• **TO BE DONE**
Copy every line in the records below that contains the string "This". Case counts.

• **PROVIDED RECORDS**
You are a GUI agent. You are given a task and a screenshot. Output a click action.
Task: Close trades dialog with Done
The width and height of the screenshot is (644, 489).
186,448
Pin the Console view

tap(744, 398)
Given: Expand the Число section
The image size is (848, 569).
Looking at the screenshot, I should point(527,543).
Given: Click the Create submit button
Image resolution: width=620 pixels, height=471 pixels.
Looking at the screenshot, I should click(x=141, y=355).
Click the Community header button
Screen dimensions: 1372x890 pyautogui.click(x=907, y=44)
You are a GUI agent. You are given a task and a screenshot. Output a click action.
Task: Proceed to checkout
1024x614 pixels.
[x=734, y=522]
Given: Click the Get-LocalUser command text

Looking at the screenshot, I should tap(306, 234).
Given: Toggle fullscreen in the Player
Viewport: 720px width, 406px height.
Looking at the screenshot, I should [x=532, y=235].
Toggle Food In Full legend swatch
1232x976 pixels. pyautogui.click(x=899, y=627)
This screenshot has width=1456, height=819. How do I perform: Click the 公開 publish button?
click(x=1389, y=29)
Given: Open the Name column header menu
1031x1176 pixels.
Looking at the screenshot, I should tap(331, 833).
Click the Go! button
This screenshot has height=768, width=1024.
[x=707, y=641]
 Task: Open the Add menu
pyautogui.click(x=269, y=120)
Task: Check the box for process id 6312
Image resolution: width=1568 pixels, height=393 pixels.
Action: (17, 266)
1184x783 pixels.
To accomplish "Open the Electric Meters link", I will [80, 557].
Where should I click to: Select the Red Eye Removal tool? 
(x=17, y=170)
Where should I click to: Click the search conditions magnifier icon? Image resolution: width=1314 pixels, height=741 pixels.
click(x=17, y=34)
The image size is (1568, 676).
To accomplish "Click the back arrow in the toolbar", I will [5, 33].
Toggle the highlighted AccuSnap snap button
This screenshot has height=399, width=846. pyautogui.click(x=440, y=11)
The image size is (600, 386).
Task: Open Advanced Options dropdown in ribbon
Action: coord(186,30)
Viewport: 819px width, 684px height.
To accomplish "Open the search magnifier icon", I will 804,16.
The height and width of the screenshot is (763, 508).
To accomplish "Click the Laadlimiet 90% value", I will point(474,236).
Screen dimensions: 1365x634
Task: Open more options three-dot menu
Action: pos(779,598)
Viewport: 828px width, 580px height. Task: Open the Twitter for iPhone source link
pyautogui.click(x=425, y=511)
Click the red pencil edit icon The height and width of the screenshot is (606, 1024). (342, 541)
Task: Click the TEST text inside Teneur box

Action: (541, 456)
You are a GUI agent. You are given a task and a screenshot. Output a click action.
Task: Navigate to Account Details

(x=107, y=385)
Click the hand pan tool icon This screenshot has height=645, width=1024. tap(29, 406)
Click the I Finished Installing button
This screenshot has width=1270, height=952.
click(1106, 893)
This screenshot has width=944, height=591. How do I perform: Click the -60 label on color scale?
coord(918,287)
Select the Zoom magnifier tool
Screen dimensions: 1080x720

• **ANSWER FOR THE TASK**
This screenshot has width=1456, height=819. How do I perform: Click the 公開 publish button?
This screenshot has height=768, width=1024.
This screenshot has height=399, width=846. pyautogui.click(x=440, y=11)
Click the hand pan tool icon This screenshot has height=645, width=1024. tap(29, 406)
This screenshot has width=1270, height=952.
This screenshot has width=944, height=591. How do I perform: Click the -60 label on color scale?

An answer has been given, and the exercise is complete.